Oklahoma is suing the U.S. Justice Department and the Oklahoma City Police Department over a federal judge’s order that stopped a lawsuit against the police department over a shooting last month that killed a man who had no weapon.
The lawsuit was filed Thursday in federal court in Oklahoma City, where the lawsuit was initially filed in October, a day after a federal jury returned its verdict in the case.
The plaintiffs allege the officers violated the rights of the man by shooting and killing him on March 9.
The suit, filed by the Oklahoma Coalition Against Police Brutality and Violence, alleges the officers shot the man “while he was in the middle of walking away from the officers.”
The suit said the man was unarmed and that the officers “could have reasonably believed” the man posed a threat.

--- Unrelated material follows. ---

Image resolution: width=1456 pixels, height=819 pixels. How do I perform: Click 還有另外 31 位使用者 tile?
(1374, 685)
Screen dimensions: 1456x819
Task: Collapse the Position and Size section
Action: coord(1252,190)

The man died after the officers fired 10 shots, according to the lawsuit.
The U.N. special rapporteur on extrajudicial, summary or arbitrary executions and torture said in an April report that the shooting was “particularly egregious” because it “violated the rights and freedoms of an individual who was unarmed.”
He said that the use of deadly force against a civilian “does not necessarily constitute a violation of international human rights law.”
said that “an excessive use of lethal force is not a violation, but the use may be.”
It noted that a man was killed by an officer in a different case in 2014 when he was allegedly “in the middle” of walking toward a car.
The Oklahoma Coalition filed a separate lawsuit in May that also alleged excessive use.
The two lawsuits are separate and are separate lawsuits.
The lawsuits are both filed in federal district court in Tulsa.